Photo Oct 16, 5 14 26 PM

Gallstones for the win.

I’ve redacted all the usernames (and they are usernames, not actual names) out of politeness. I’m also not including any medical imagery because whether or not these patients consented to their photos being posted on Figure 1 I doubt any of them added “and put it on some blog, too” after signing. (It’s also against the Figure 1 terms of service, but whatever.)

But I also wouldn’t take it for granted that patients understand exactly what getting posted on Figure 1 looks like in practice. The tone is jarring. Not cruel, exactly, just sort of unfeeling. Certainly not patient-facing.

It’s how you must have to talk if you’re a professional death-delayer, except with some extra social media flourishes and the visual trappings of an photo of a fancy meal or a sunset. Not only does it confirm what most patients probably would have guessed — that doctors have their own style of shop talk — it makes casual medical speech less ephemeral, and pushes it at least part of the way out into the open. Reading comments in this app is like eavesdropping on a table of doctors in a hospital cafeteria, infinitely. Figure 1’s request that users “avoid saying anything about a patient online that you would not say in front of them” is obviously wishful thinking, and probably just ass-covering. If it’s actually vital to the app’s concept, then the app’s concept is broken:

Who is this joke harming? Nobody, probably. But would you like it to be made about your chunk of throat-matter? This would all be theoretical tone-policing if I hadn’t been able to pull up these comments myself, after reading about Figure 1 on a tech blog.

For an idea of what this photo looks like, just know that the first comment is sarcastic.

Part II:

There are photos of children.

And little inside jokes about out-of-whack test results.
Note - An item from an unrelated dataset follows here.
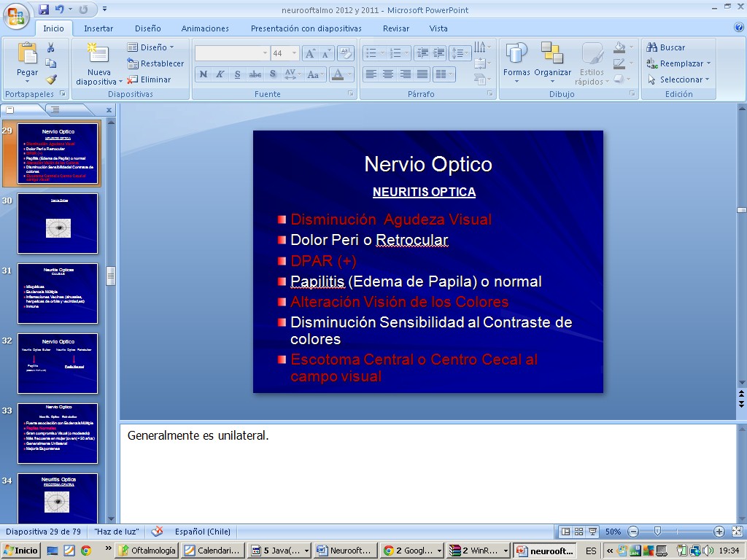This screenshot has height=560, width=747.
Task: Click Eliminar to delete the slide
Action: pyautogui.click(x=150, y=79)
There is pity. Lots of pity.

And, with some frequency, jokes. This is a photo of a hand with a nail driven through two fingers.

This is a severely gangrenous foot.

This is a photo of a hand that has been sliced open by a razor.

These doctors, for the most part, do not know each other. This is presumably what makes Figure 1 an appealing tool — it’s a new space in which people are trying to create utility. It’s also what makes it so difficult from a patient perspective. If this is a glimpse of how medicine is made, it might be more comfortable not to know.